Есть и редкие радости. Об «Октябре» — главе из книги С. Эфрона «Записки добровольца» (На чужой стороне. 1925. № 11) — хорошо отозвался Ю. Айхенвальд (Руль. 1925. 30 сентября), назвав «яркой и живой».
От Валентина Федоровича Булгакова МЦ узнает об отзыве Георгия Адамовича на ее «Мóлодца» в «Звене» (№ 129. 20 июля). Булгакову она пишет 12 августа: «Фамилия Адамович не предвещает ничего доброго, — из неудавшихся поэтов, потому злостен». На сей раз она все-таки слегка погорячилась, впрочем, как и много раз вообще. Адамович писал, умело отмеряя дозу негатива:
Нельзя сомневаться в исключительной даровитости Марины Цветаевой. Читая ее, нередко приходится думать: «победителей не судят». Все средства, употребляемые ею, — качества не перворазрядного. Вся внешность ее поэзии — скорей отталкивающая. Тон — льстивый, заискивающий, большей частью фальшивый. Но настоящий художник всегда обезоруживает, наперекор предположениям: так и Цветаева. По редкому дару певучести, по щедрости этого дара ее можно сравнить с одним только Блоком. Конечно, шириной, размахом, диапазоном голоса Цветаева значительно превосходит Анну Ахматову.
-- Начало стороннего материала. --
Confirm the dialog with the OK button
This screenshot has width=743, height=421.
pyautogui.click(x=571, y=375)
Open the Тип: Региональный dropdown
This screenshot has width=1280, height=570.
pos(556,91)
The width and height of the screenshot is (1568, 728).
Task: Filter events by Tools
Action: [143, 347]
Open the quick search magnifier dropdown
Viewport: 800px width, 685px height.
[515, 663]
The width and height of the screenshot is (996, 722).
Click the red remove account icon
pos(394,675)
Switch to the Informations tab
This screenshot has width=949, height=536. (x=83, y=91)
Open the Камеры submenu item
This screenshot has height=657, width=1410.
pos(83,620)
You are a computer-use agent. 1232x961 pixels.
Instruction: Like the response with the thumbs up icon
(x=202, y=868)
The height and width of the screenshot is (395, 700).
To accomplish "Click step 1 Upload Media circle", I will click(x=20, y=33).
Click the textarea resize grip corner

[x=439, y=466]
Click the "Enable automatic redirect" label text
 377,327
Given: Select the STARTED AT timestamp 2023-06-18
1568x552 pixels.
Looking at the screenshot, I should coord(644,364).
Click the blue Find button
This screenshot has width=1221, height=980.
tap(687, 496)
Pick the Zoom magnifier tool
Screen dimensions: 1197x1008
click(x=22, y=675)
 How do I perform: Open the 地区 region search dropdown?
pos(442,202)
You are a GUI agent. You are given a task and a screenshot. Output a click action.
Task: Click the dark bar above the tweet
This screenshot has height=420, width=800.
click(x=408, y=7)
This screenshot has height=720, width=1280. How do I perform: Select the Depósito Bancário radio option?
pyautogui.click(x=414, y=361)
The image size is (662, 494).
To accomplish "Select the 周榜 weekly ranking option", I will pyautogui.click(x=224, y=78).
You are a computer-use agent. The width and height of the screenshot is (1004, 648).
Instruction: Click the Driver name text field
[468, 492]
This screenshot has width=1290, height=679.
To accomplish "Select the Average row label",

Если же мы, не задумываясь, отдадим «пальму первенства» Ахматовой, то только потому, что стихи — не песня и поэзия все-таки не музыка.
«Мóлодец» — только что вышедшая сказка Цветаевой — вещь для нее очень характерная. Она кажется написанной в один присест. Есть страницы сплошь коробящие, почти неприемлемые. Все разухабисто и лубочно до крайности. Нужен был подлинный и большой талант, чтобы из этого болота выбраться, чтобы всю сказку спасти. Цветаевой это оказалось под силу. Она дыханием оживила стилистически мертвые стихи. Более того: «Мóлодец» в целом — очаровательная вещь, очень свежая, истинно-поэтическая. Закрывая книгу, ни о каких недостатках не помнишь. Все кажется прекрасным.<…>
Начало сказки отдаленно напоминает баллады Бюргера и Жуковского, последние страницы — погоню в «Лесном царе»: так же все страшно и чудесно. <…>
Сказка Цветаевой написана языком не разговорным, не литературным или книжным, а «народным». Я отдаю должное изобретательности Цветаевой, если она изобрела большинство встречающихся в ее сказке оборотов и выражений. Я преклоняюсь перед ее знанием русского языка, если она все эти речения взяла из обихода, а не выдумала. Не берусь судить, какое из двух предположений правильное. Но с уверенностью я говорю: насколько наш обыкновенный, простой, развенчанный и оклеветанный «литературный» язык богаче, сильнее, выразительнее цветаевского волапюка! <…>
Некоторые страницы «Мóлодца» гораздо больше напоминают Андрея Белого, чем народные песни, — например, вся глава о «мраморах».